- **AIM OF THE EXERCISE**:
Give back every line of the data, transcribed exactly.

- **DATASET ENTRIES**:
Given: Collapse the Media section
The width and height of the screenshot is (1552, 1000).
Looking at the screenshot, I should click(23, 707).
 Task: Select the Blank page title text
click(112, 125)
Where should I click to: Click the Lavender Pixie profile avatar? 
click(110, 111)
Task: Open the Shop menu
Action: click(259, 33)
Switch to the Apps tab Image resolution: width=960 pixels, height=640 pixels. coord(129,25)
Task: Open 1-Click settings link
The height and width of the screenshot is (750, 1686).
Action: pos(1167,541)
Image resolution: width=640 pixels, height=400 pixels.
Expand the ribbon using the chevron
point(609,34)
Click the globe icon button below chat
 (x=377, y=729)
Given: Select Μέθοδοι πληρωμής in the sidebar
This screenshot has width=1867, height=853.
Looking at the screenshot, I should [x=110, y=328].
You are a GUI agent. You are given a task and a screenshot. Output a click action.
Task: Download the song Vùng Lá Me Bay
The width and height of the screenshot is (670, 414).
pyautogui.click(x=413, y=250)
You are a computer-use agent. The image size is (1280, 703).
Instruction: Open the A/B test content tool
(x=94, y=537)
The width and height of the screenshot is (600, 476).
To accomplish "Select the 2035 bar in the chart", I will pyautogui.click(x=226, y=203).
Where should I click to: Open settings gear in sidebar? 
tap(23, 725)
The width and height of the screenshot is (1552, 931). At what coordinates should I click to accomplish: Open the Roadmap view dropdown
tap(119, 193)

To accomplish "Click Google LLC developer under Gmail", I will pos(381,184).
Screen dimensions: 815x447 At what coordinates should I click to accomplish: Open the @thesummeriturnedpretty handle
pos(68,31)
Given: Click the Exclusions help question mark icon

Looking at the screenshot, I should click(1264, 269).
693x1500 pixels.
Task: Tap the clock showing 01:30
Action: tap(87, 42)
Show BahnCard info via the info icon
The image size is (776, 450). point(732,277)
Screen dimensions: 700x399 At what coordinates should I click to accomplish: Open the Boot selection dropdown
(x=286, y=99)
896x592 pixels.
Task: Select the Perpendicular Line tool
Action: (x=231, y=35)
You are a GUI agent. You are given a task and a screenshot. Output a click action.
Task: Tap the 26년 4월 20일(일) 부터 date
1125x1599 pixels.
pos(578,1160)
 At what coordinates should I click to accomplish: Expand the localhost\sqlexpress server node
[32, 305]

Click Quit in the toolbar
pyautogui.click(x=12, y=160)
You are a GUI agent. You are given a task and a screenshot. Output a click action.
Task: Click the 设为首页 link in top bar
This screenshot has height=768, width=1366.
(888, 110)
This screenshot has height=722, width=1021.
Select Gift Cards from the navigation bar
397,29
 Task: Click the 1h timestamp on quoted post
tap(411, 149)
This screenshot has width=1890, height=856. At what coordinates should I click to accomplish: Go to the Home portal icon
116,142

- **RESULT**:
Given: Collapse the Media section
The width and height of the screenshot is (1552, 1000).
Looking at the screenshot, I should click(23, 707).
 Task: Select the Blank page title text
click(112, 125)
Where should I click to: Click the Lavender Pixie profile avatar? 
click(110, 111)
Task: Open the Shop menu
Action: click(259, 33)
Switch to the Apps tab Image resolution: width=960 pixels, height=640 pixels. coord(129,25)
Task: Open 1-Click settings link
The height and width of the screenshot is (750, 1686).
Action: pos(1167,541)
Image resolution: width=640 pixels, height=400 pixels.
Expand the ribbon using the chevron
point(609,34)
Click the globe icon button below chat
 (x=377, y=729)
Given: Select Μέθοδοι πληρωμής in the sidebar
This screenshot has width=1867, height=853.
Looking at the screenshot, I should [x=110, y=328].
You are a GUI agent. You are given a task and a screenshot. Output a click action.
Task: Download the song Vùng Lá Me Bay
The width and height of the screenshot is (670, 414).
pyautogui.click(x=413, y=250)
You are a computer-use agent. The image size is (1280, 703).
Instruction: Open the A/B test content tool
(x=94, y=537)
The width and height of the screenshot is (600, 476).
To accomplish "Select the 2035 bar in the chart", I will pyautogui.click(x=226, y=203).
Where should I click to: Open settings gear in sidebar? 
tap(23, 725)
The width and height of the screenshot is (1552, 931). At what coordinates should I click to accomplish: Open the Roadmap view dropdown
tap(119, 193)

To accomplish "Click Google LLC developer under Gmail", I will pos(381,184).
Screen dimensions: 815x447 At what coordinates should I click to accomplish: Open the @thesummeriturnedpretty handle
pos(68,31)
Given: Click the Exclusions help question mark icon

Looking at the screenshot, I should click(1264, 269).
693x1500 pixels.
Task: Tap the clock showing 01:30
Action: tap(87, 42)
Show BahnCard info via the info icon
The image size is (776, 450). point(732,277)
Screen dimensions: 700x399 At what coordinates should I click to accomplish: Open the Boot selection dropdown
(x=286, y=99)
896x592 pixels.
Task: Select the Perpendicular Line tool
Action: (x=231, y=35)
You are a GUI agent. You are given a task and a screenshot. Output a click action.
Task: Tap the 26년 4월 20일(일) 부터 date
1125x1599 pixels.
pos(578,1160)
 At what coordinates should I click to accomplish: Expand the localhost\sqlexpress server node
[32, 305]

Click Quit in the toolbar
pyautogui.click(x=12, y=160)
You are a GUI agent. You are given a task and a screenshot. Output a click action.
Task: Click the 设为首页 link in top bar
This screenshot has height=768, width=1366.
(888, 110)
This screenshot has height=722, width=1021.
Select Gift Cards from the navigation bar
397,29
 Task: Click the 1h timestamp on quoted post
tap(411, 149)
This screenshot has width=1890, height=856. At what coordinates should I click to accomplish: Go to the Home portal icon
116,142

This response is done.